WORK ITEM. Leave out the pictures, and copy exactly the lines from the line with "Where should I click to: Switch" through the last line of the data below.
+===+
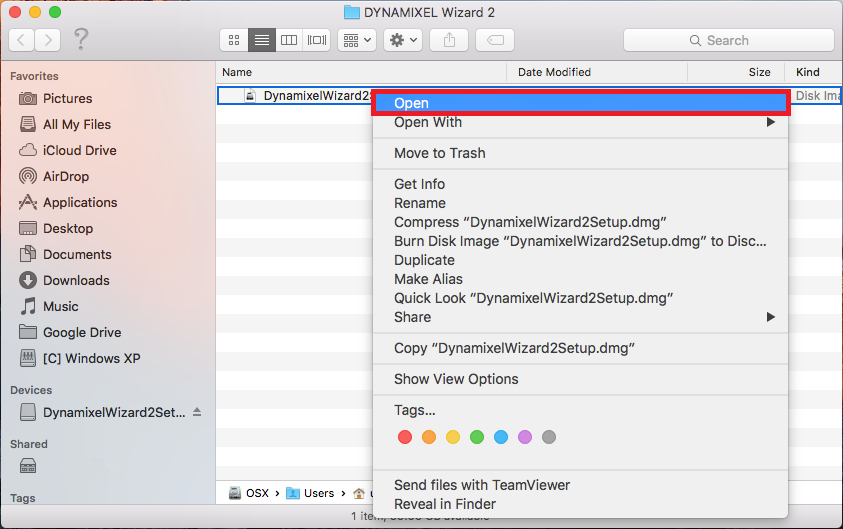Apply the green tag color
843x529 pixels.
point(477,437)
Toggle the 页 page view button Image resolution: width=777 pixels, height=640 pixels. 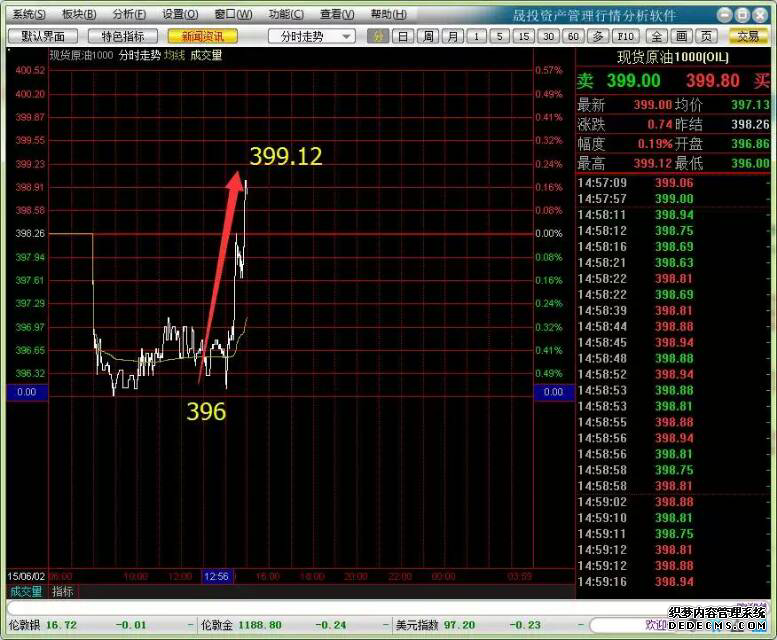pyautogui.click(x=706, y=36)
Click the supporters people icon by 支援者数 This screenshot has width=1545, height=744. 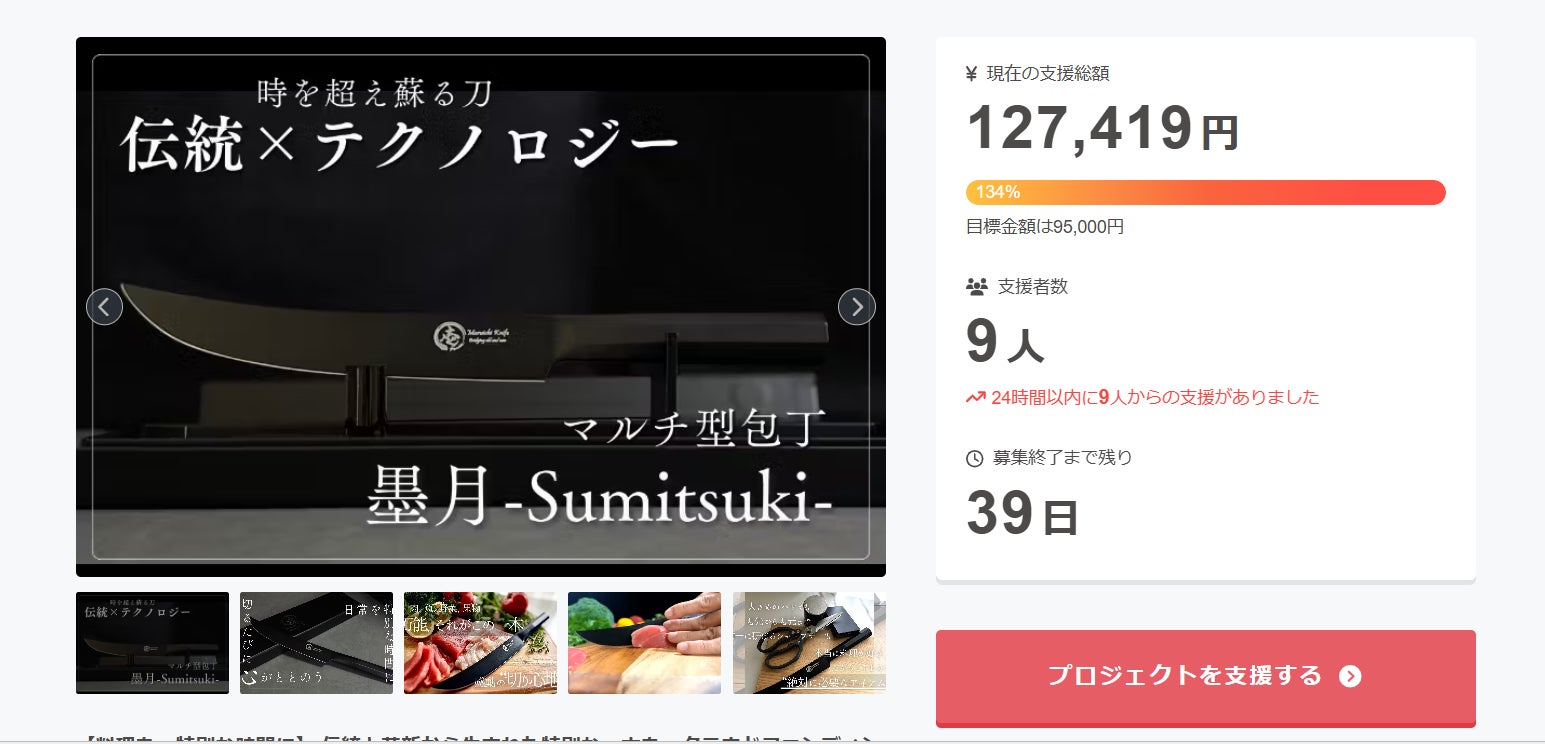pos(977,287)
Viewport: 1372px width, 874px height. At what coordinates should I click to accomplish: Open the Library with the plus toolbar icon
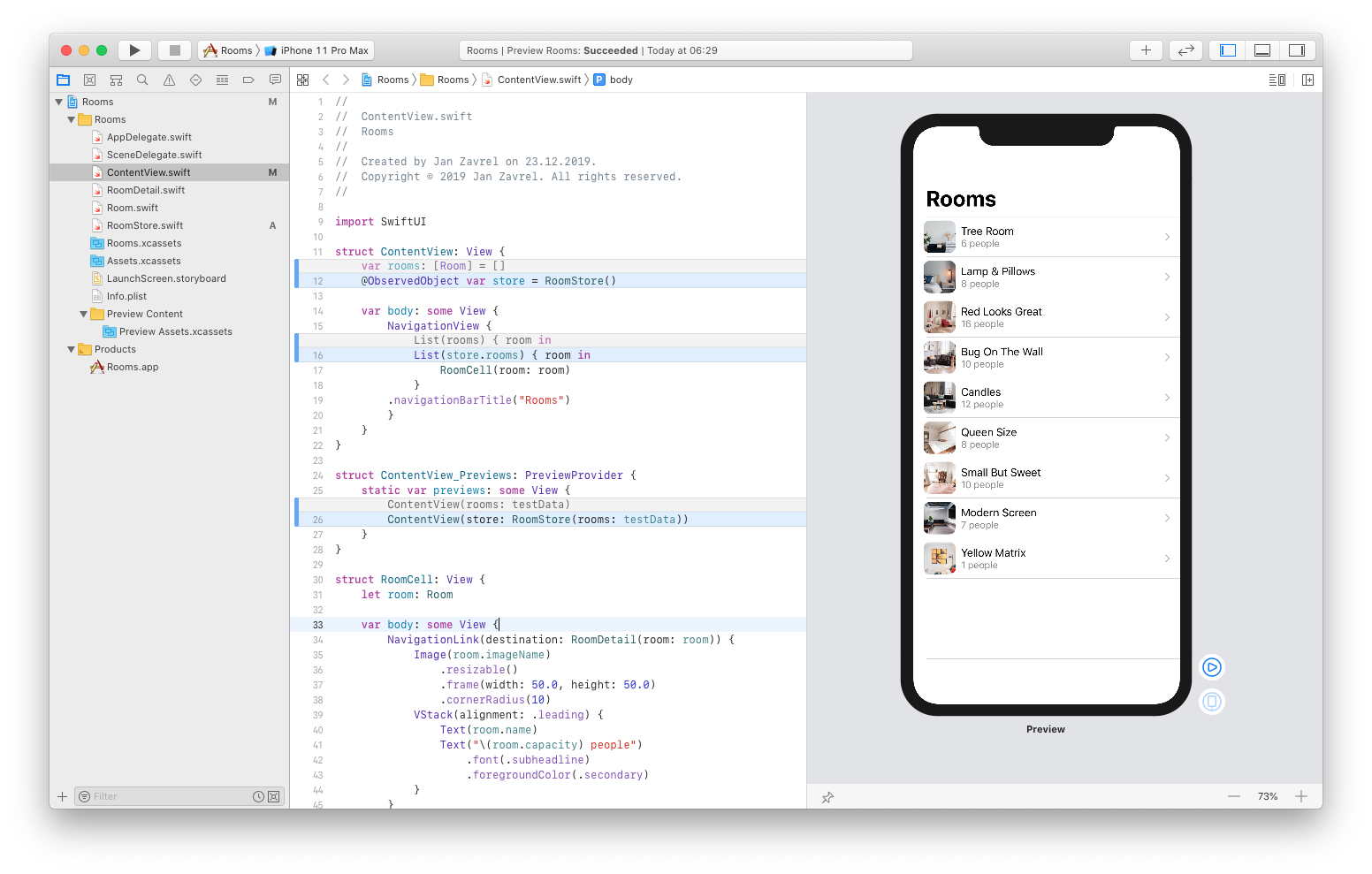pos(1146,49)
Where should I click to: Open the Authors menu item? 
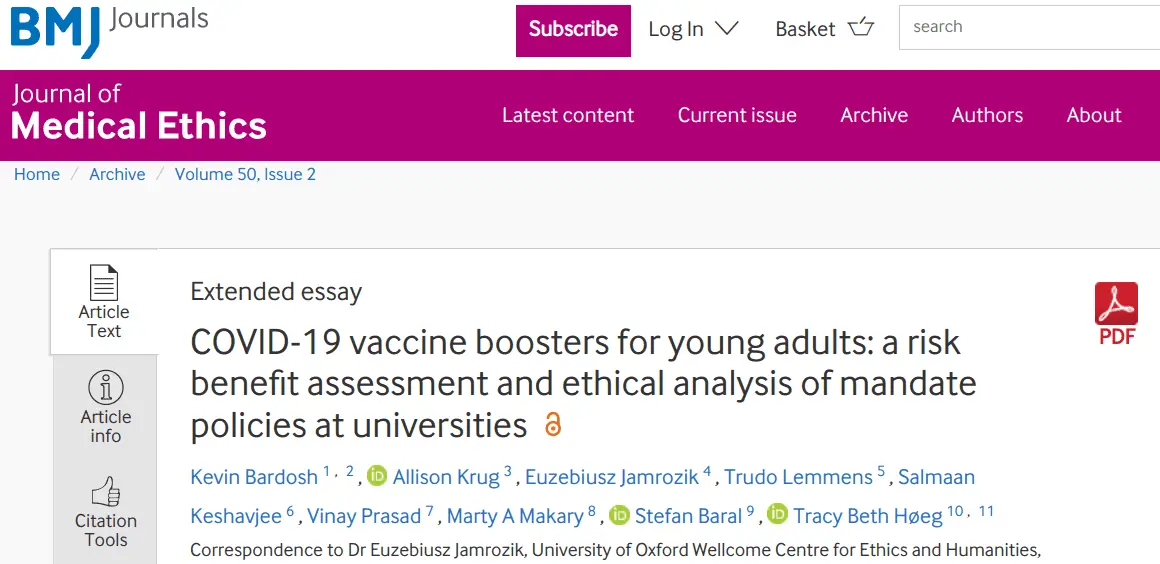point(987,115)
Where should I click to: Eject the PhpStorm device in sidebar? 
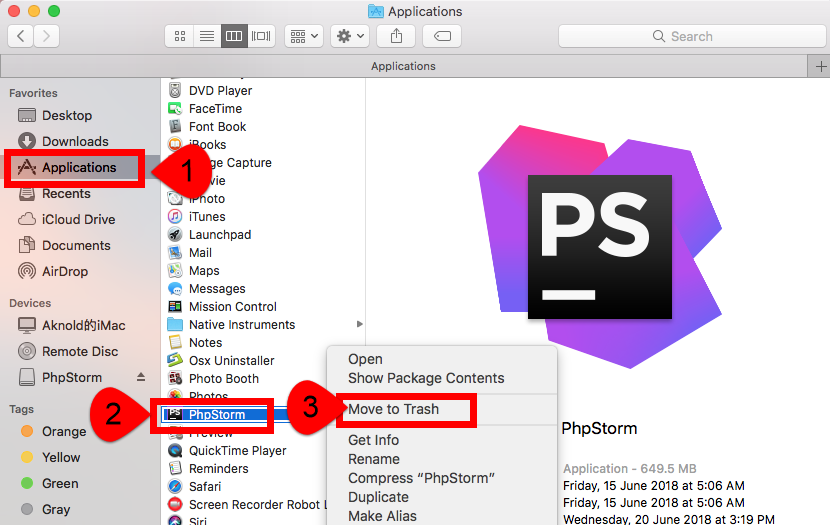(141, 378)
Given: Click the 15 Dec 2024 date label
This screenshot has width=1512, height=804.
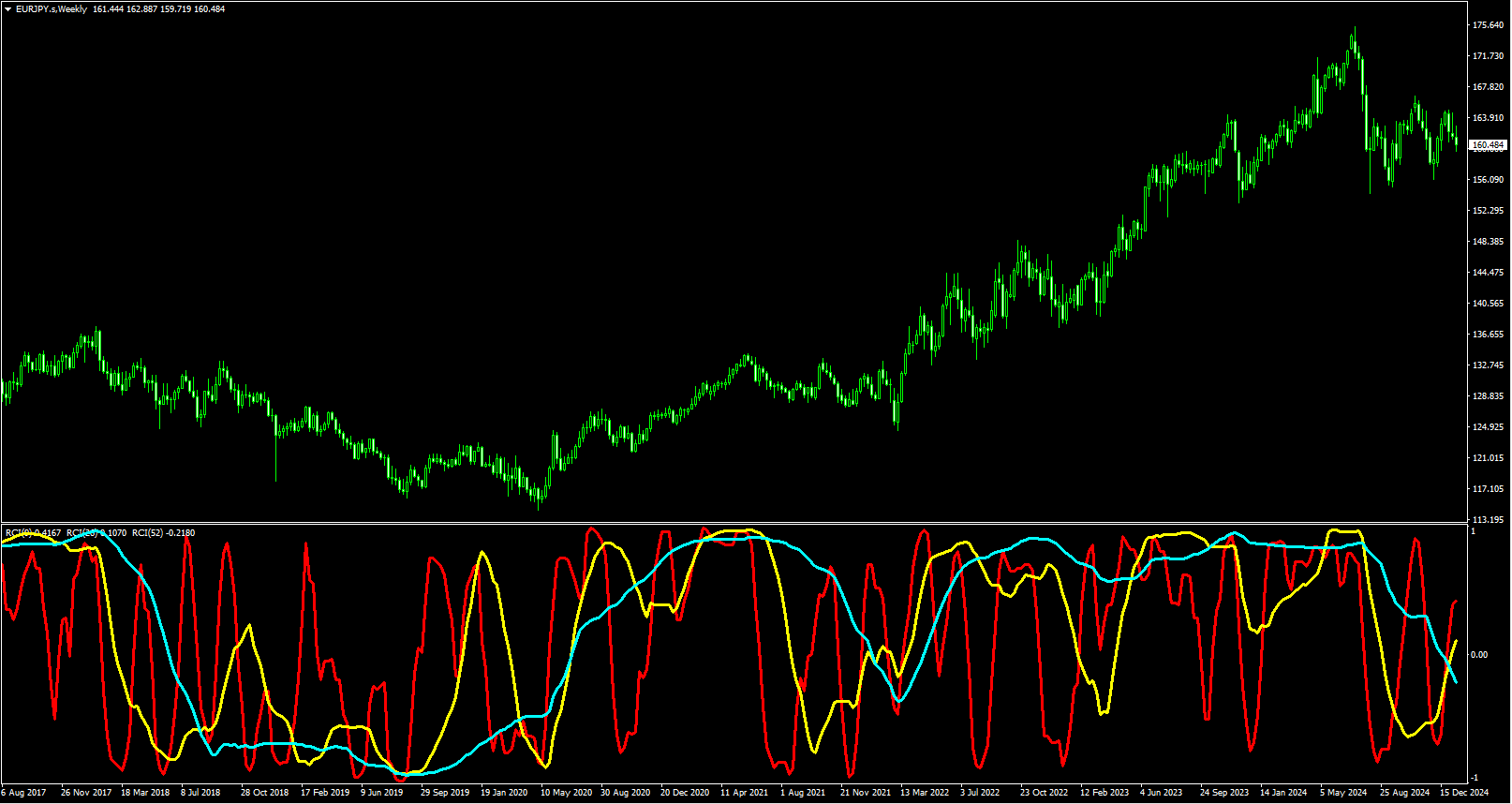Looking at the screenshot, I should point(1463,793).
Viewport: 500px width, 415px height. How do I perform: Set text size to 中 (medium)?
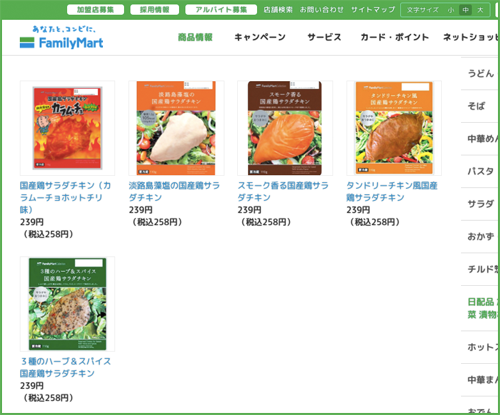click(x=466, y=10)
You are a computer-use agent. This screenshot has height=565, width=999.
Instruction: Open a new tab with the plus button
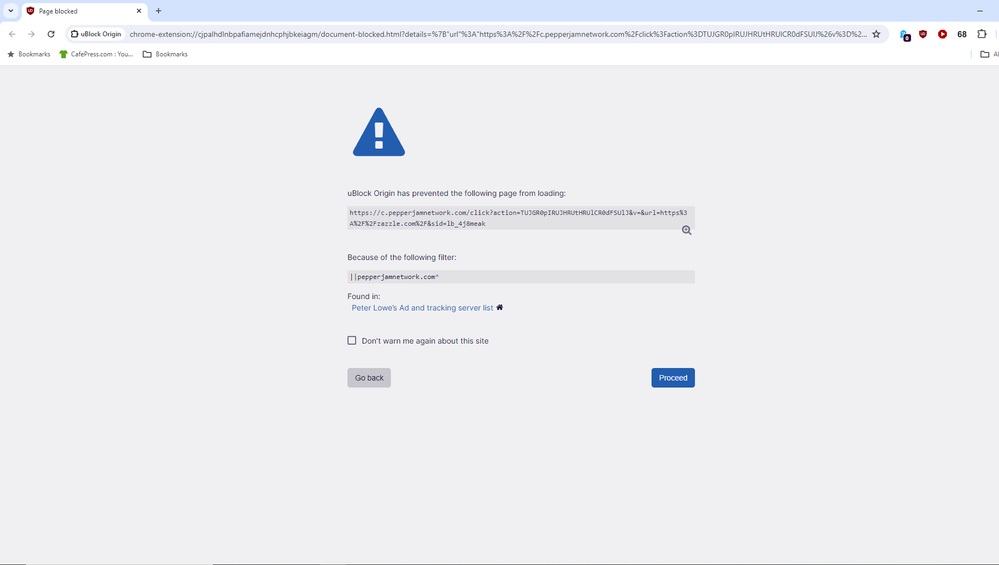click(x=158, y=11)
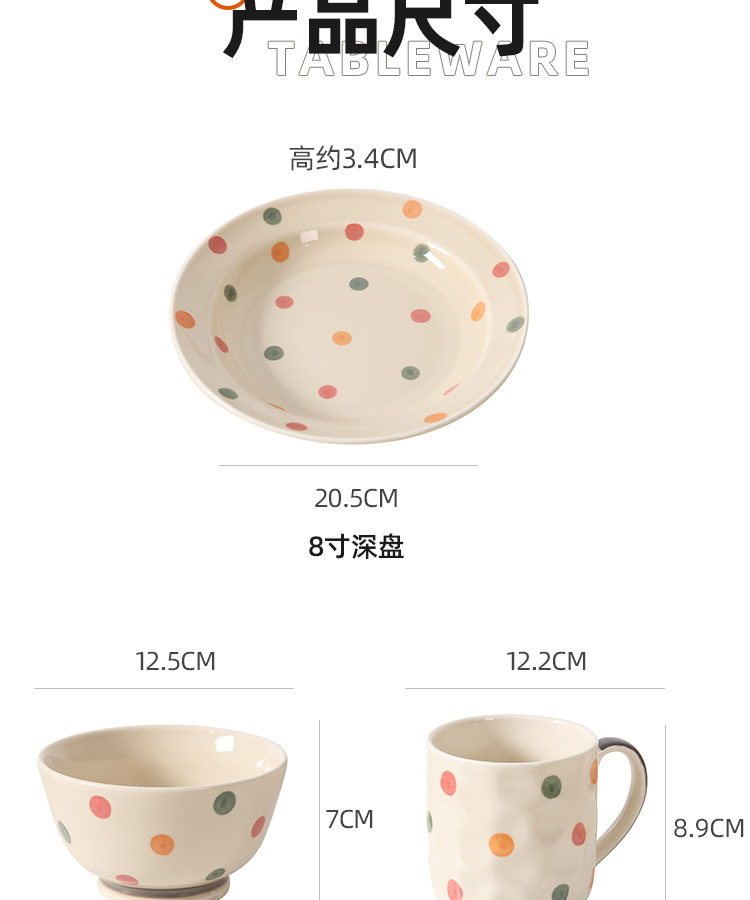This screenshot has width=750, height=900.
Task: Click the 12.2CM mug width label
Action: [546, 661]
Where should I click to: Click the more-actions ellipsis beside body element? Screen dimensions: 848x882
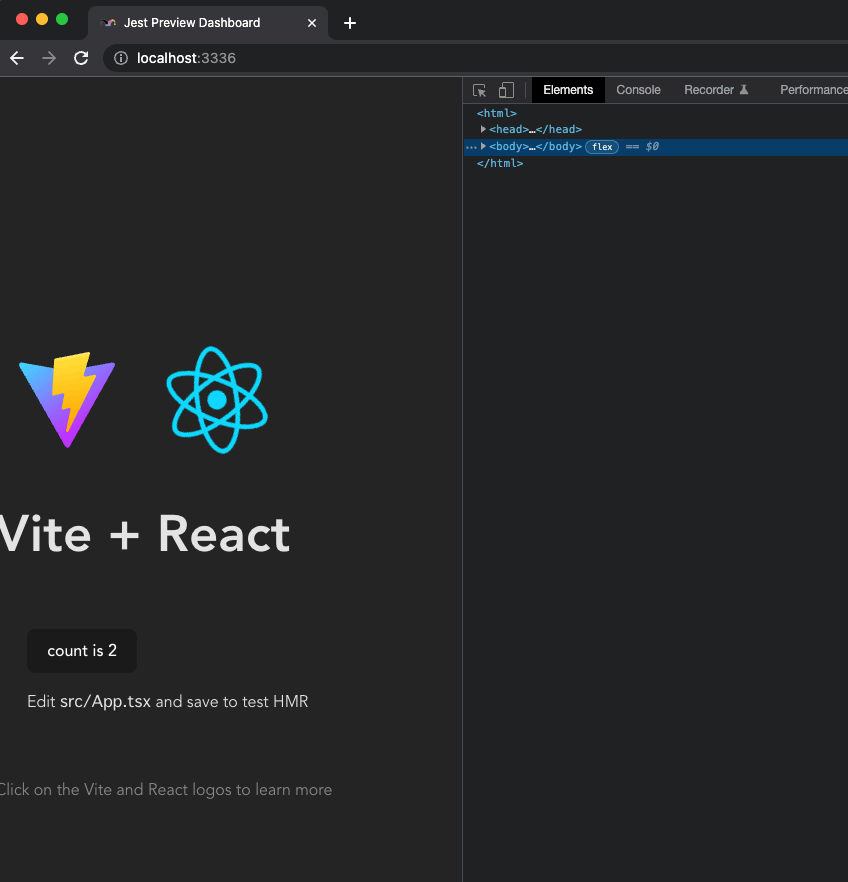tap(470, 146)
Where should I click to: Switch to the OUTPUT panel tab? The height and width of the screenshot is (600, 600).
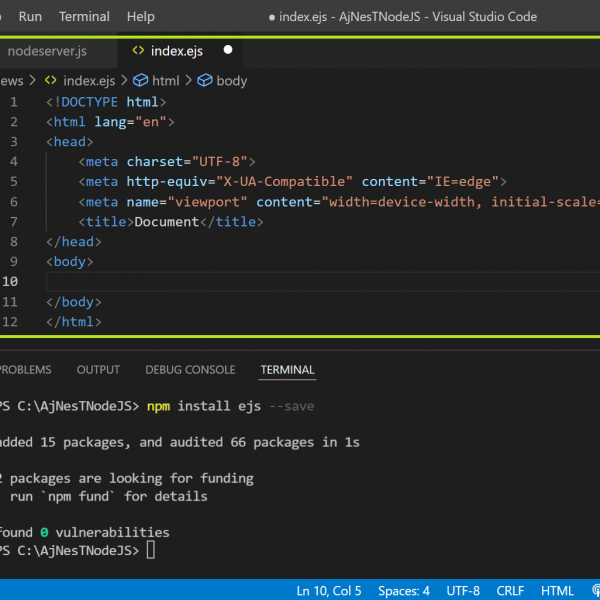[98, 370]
+===+
OUTPUT OF THE TASK.
Where should I click to: Switch to the OUTPUT panel tab? The height and width of the screenshot is (600, 600).
[98, 370]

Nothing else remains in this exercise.